Circumventing Concept Erasure Methods For Text-to-Image Generative Models

Minh Pham,Kelly O. Marshall,Niv Cohen,Govind Mittal,Chinmay Hegde
2023-10-09
Abstract:Text-to-image generative models can produce photo-realistic images for an extremely broad range of concepts, and their usage has proliferated widely among the general public. On the flip side, these models have numerous drawbacks, including their potential to generate images featuring sexually explicit content, mirror artistic styles without permission, or even hallucinate (or deepfake) the likenesses of celebrities. Consequently, various methods have been proposed in order to "erase" sensitive concepts from text-to-image models. In this work, we examine five recently proposed concept erasure methods, and show that targeted concepts are not fully excised from any of these methods. Specifically, we leverage the existence of special learned word embeddings that can retrieve "erased" concepts from the sanitized models with no alterations to their weights. Our results highlight the brittleness of post hoc concept erasure methods, and call into question their use in the algorithmic toolkit for AI safety.
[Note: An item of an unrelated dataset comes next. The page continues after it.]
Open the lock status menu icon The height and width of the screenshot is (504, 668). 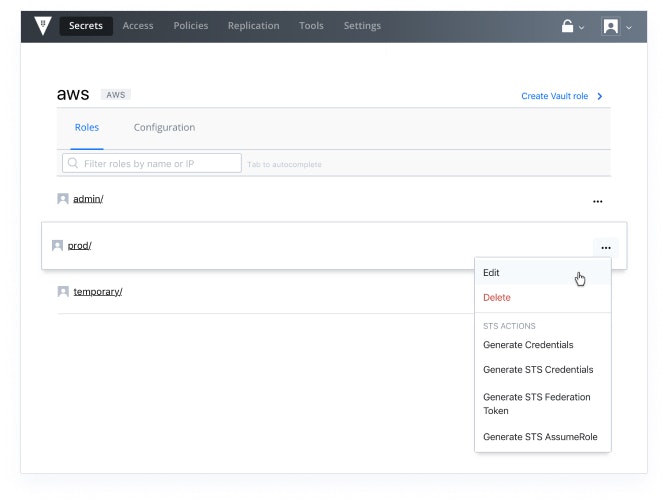[x=567, y=26]
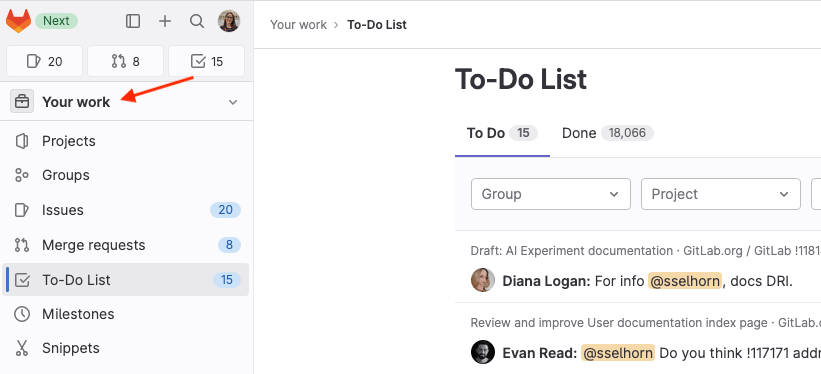Click merge requests counter showing 8
Image resolution: width=821 pixels, height=374 pixels.
coord(126,61)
Machine Learning,Cryptography and Security,Computer Vision and Pattern Recognition
What problem does this paper attempt to address?
The problem that this paper attempts to solve is: how to ensure that text - to - image generation models do not generate sensitive or unsafe content. Specifically, text - to - image generation models (such as Stable Diffusion and DALL - E 2) can synthesize high - quality images according to text prompts. These models have been widely used in multiple commercial products such as digital advertising, graphic design, and game design. However, these models have some serious problems. For example, they may generate copyrighted content, unauthorized art styles, biased content, and potentially unsafe content. Therefore, researchers have proposed a variety of "concept erasure" methods, aiming to remove specific sensitive concepts from these models. However, the researchers in this paper examined seven recently proposed concept erasure methods and found that these methods cannot completely remove the target concepts from the models. They designed an algorithm to recover the "erased" concepts from the "purified" models by learning special input word embeddings without making any modifications to the model weights. This finding reveals the vulnerability of post - hoc concept erasure methods and raises doubts about the use of these methods in the AI safety toolkit. The main contributions of the paper are: 1. Point out that the existing concept erasure methods provide a false sense of security. 2. Investigate seven recently proposed concept erasure methods and show that all of these techniques can be bypassed. 3. Propose a Concept Inversion (CI) technique to recover the erased concepts by designing special word embeddings. 4. Call for a more rigorous evaluation of concept erasure methods, especially when evaluating models, more complex text prompts should be considered, not just simple raw text variants. These findings emphasize the great challenges in achieving security in already - trained generative AI models and point out that entirely new methods may be required to build and evaluate secure generative models.